Bonne fête aux "René"

Histoire et caractère du prénom Rene


Le thème de la « seconde naissance » occupe une part-clé de l’ésotérisme chrétien, et le prénom René entretenait, dans les premiers siècles du christianisme, cet écho religieux et métaphysique. Ce très vieux prénom, même s’il semble aujourd’hui moins porté, n’a cependant jamais cessé d’être utilisé, surtout en France et en Allemagne, où la forme de Renate et Renata (Renée) continuent d’avoir cours.

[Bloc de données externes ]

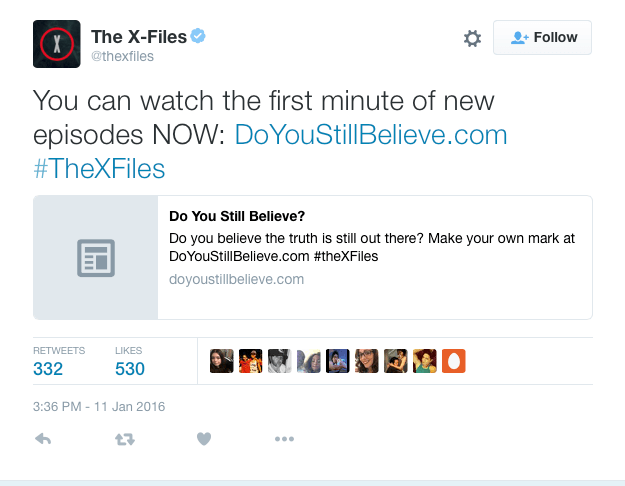Click The X-Files profile avatar
The image size is (625, 486).
pos(57,43)
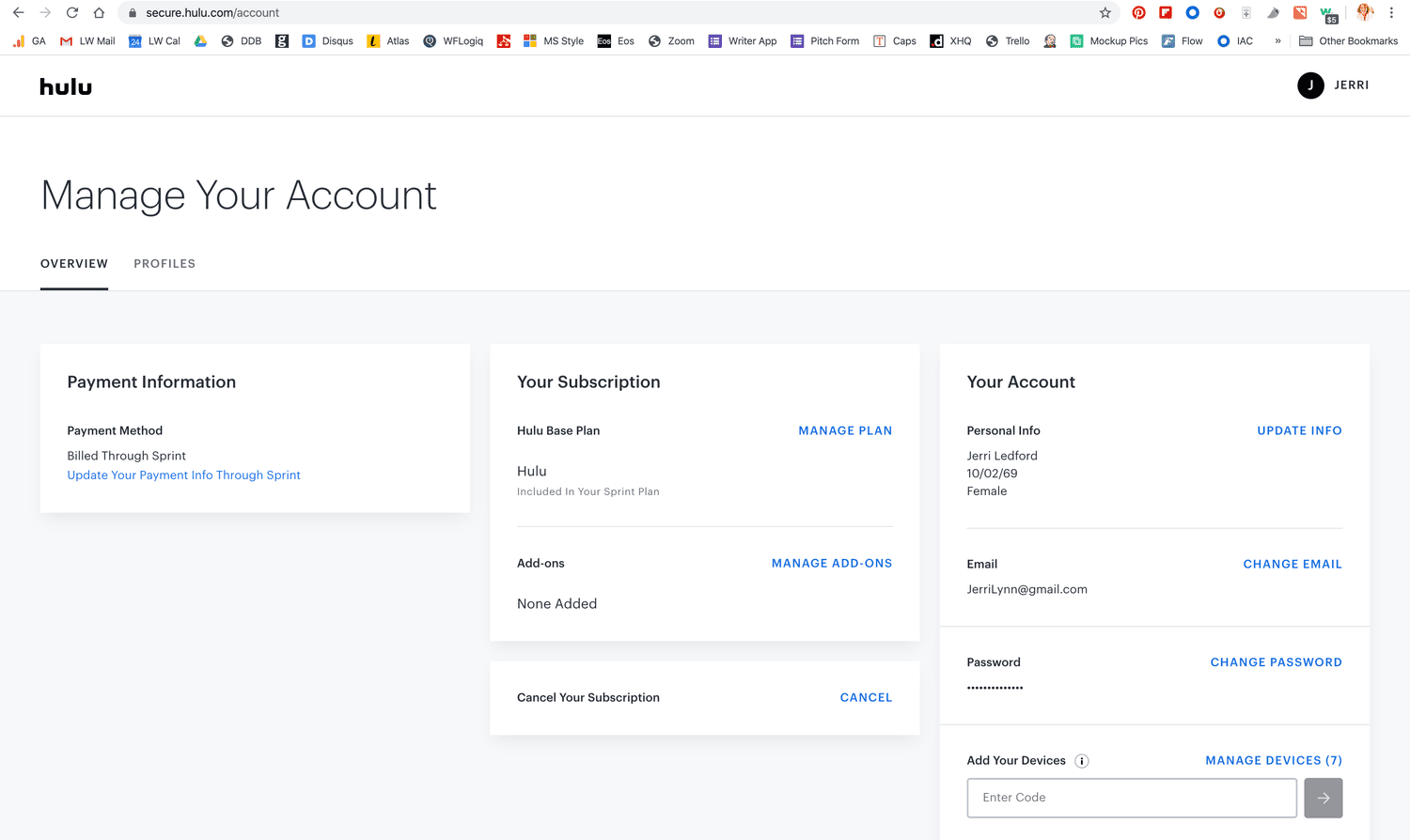
Task: Reload the page
Action: pyautogui.click(x=72, y=13)
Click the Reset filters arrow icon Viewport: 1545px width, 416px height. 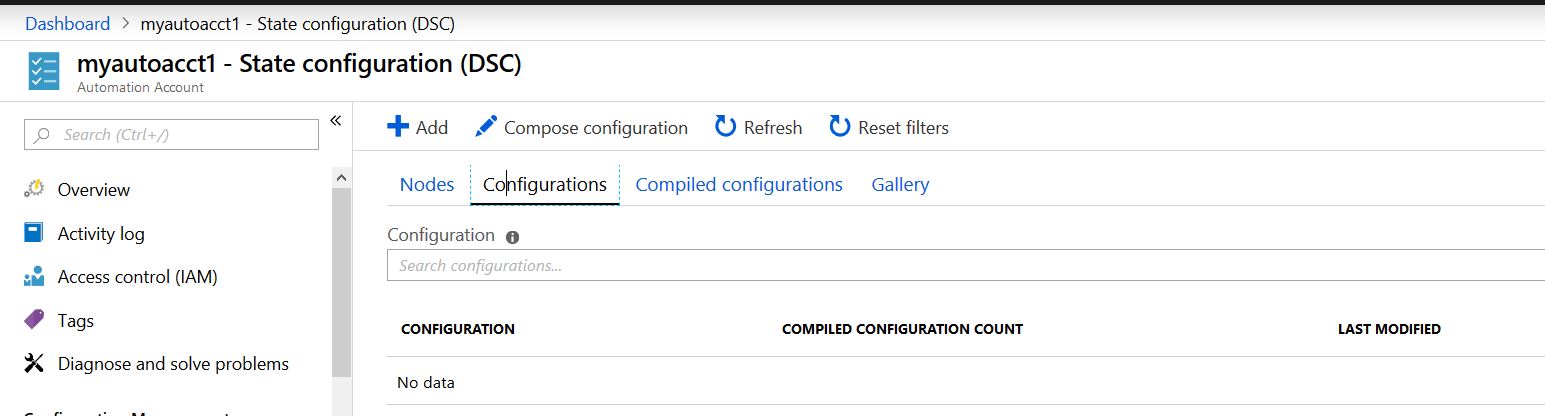click(x=840, y=127)
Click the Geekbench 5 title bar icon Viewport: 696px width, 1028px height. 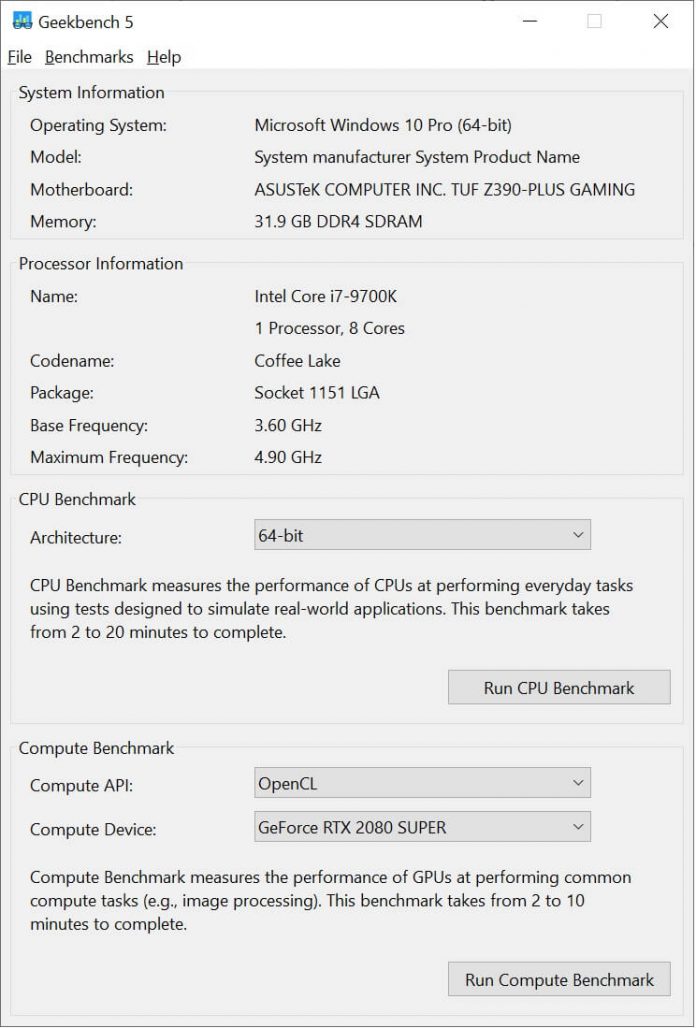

Le culte de saint René, évêque d’Angers, se manifesta en Anjou, mais aussi en Campanie, où saint René fut évêque à Sorrente – on ignore s’il s’agit du même saint… Il y eut sept autres saints et bienheureux qui furent des René, et notamment saint René Goupil (XVIIe siècle), jésuite au Canada, martyrisé par les Iroquois en 1642. Au caractère, René est aux prises avec « l’homme ancien » et « l’homme nouveau » qui se manifestent en lui ; sceptique, il peut devenir l’homme de la conviction ardente ; efficace et logique, d’une intelligence concrète, il confond parfois l’intuition et l’impulsivité ; passionné, il est cependant capable de suspendre son geste, ou d’attendre un moment plus favorable à l’action. Volontaire, mais par à-coups et éclipses, René cherche la droiture, la justice, l’autorité, et les trouve le plus souvent en lui et par lui. S’il aime, c’est à fond, fidèlement, avec toute la foi et l’excès, même, qui sommeillaient en lui. Gare, cependant, à qui trahit son amitié ou son amour ! En société, sa dualité psychique se révèle sans fard : René peut aussi bien se révéler agréable, affable et disert, que franchement indifférent, sinon désagréable. Il sème et il récolte, ardemment, fortement, avec une sincérité entière. L’échec ne l’atteint pas.